***** Excerpt provided *****

I have proposal which is twofold (the two are relatively independant, but I thought about the first one while reasonning about correctness of the implementation of the first one):

- split the minor heap in slices
- replace the greyval list by a reference counter

These ideas are quite natural and I am probably not the first one to think about this.

Split the minor into slices
---------------------------

The idea is that the minor heap is splitted in sevaral blocks, like 8x64k
blocks. There is a current block. lets us call $n_m$ the number of minor
heap blocks and $c_m$ the index of the current block. Index are modulo $n_m$,
but we compare block relatice to the current block: we say the a block index
$k$ is older that a block index $l$ if $k < l$ when $k$ and $l$ are
represented by the smallest integer strictly greater than $c_m$.

- Allocation is performed in the current minor heap block

- At the end of a minor GC, only the block $c_m + 1$ is promoted before
incrementing $c_m$: older blocks are promoted first.

- There are several ways to handle scanning/greyval:

1. Consider block in the block $k$ pointed from a older block as a greyval
and add them to the list.

2. Scan the whole minor heap, with the argument that old blocks should be
sparse and the complexity of marking is likely smaller that the size of the
minor heap. But the worst case is still proportional to the full size of
the minor heap.

3. Intermediate: consider greyval only when the age difference of the block
is greater than some constant $C$. This is actually not more complex than
1., checking the address of the block to know if we are in the current block
is not much more instructions than checking the age difference using modular
arithmetic.

I think 3 is the best idea with C=2 or 3.

Benefits:

- Less latency of allocation if the blocks are small and if we use
solution 1. or 3. above.

- No more early promotion. All recently allocated block in the minor heap are
likely wrongly promoted in the current approach while here only blocks that
have resisted $n_m - 1$ complete minor GCs are promoted.

***** Given data *****

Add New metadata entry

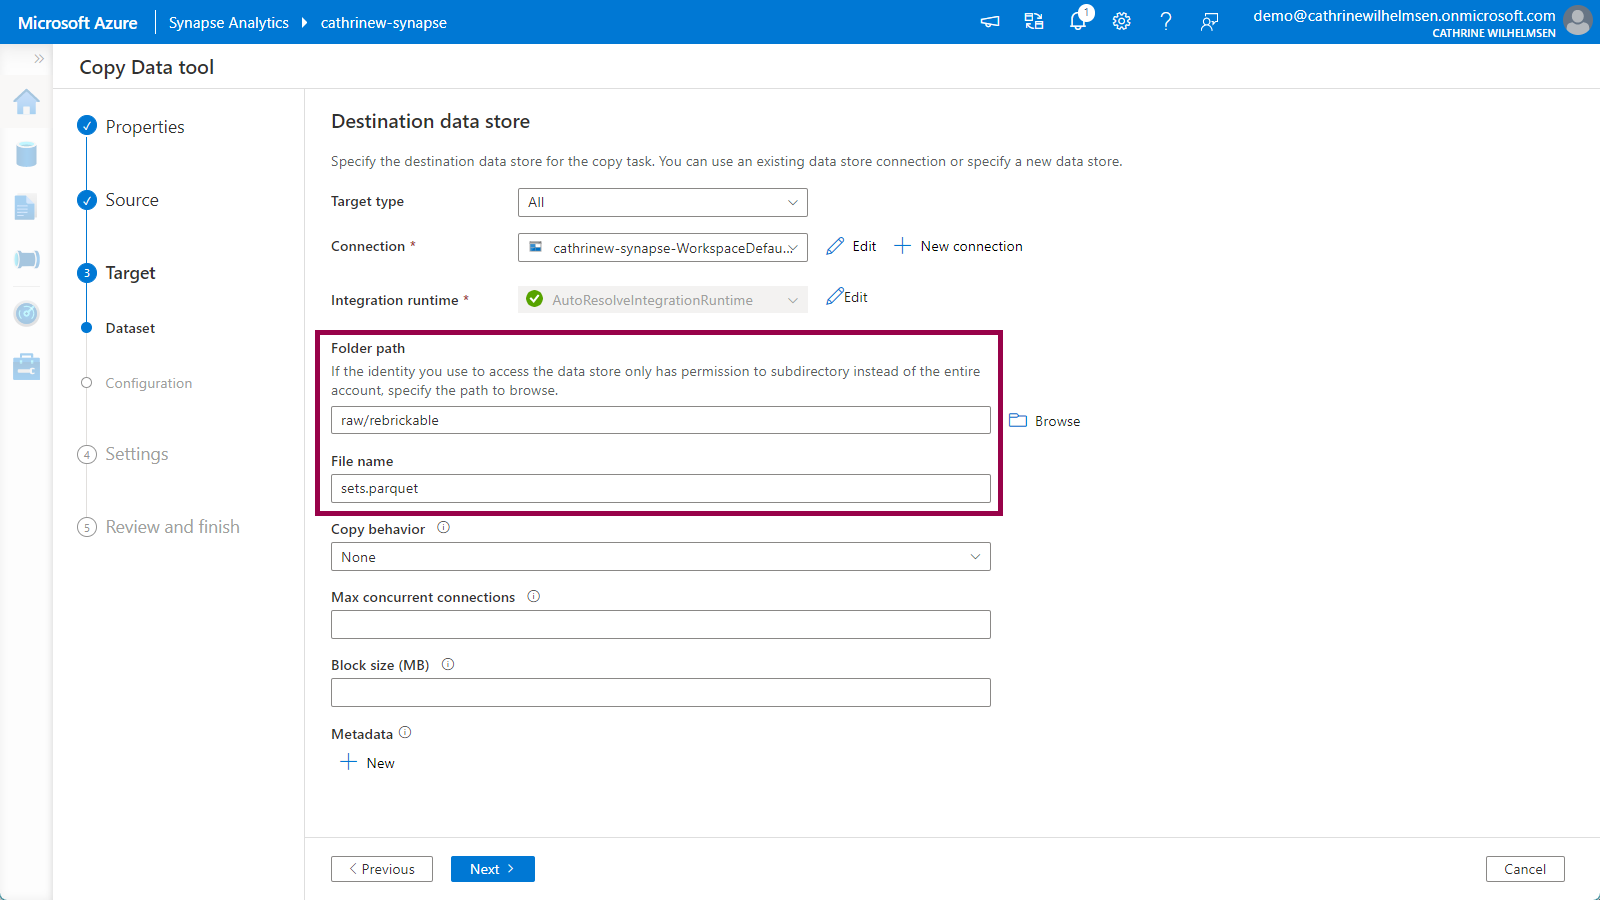pyautogui.click(x=368, y=763)
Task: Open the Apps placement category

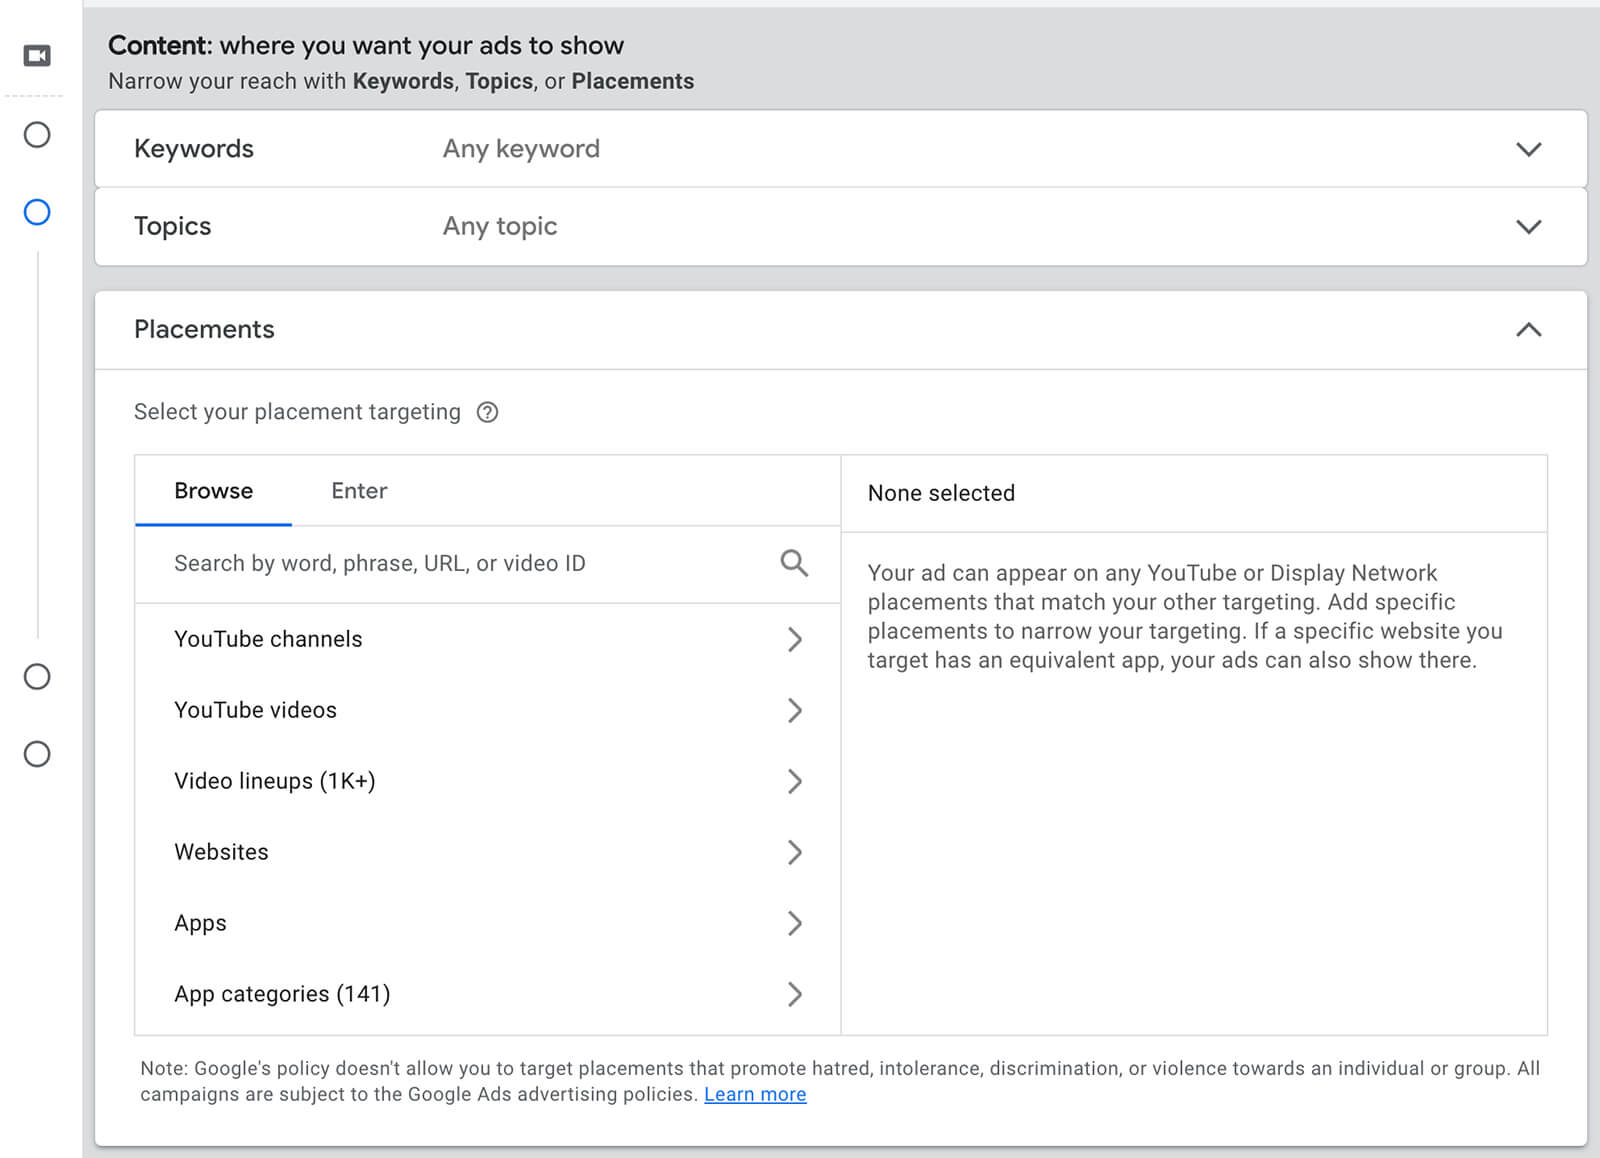Action: (200, 924)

*****

▶ Given request A
In the minor heap proposal, which scanning approach does the author judge best, and with what value of C?
▶ Given request B
Write the next part of the minor heap proposal, picking up after its final sentence.

▶ Written answer A
The third, intermediate approach, with C set to 2 or 3.

▶ Written answer B
- Cost of allocation is the minor heap is more or less the same as now

- All values: n_m, size of blocks and C can be parameterised by the user,
allowing to tune the GC for the need of your application.


Cost:

- Wasted memory (but we can afford much larger minor heap ?), and the user can
choose how much memory is waster, at worst it can fallback to the actual
solution with $n_m = 1$.

- More costly test in mutation for proposal 1. and 3.

- The maximum size that we can allocate in the minor-heap is bounded by the
size of one block and not the size of the minor heap.

- more ?

Reference counter for rememebered set
-------------------------------------

The title is almost self sufficient: why not add in each block in the minor
heap a reference counter that count the number of references from the major
heap or from a block that is too old in the minor heap ?

Benefit:

- This replace adding and removing from the remembered set by incrementing and
decrementing a counter in the minor heap. This seems much less costly with
domains ?

- The problem which cyclic data structure and reference counter does not occur
here as pointer are oriented by the age of the blocks (if we consider the
major heap as infinitely old).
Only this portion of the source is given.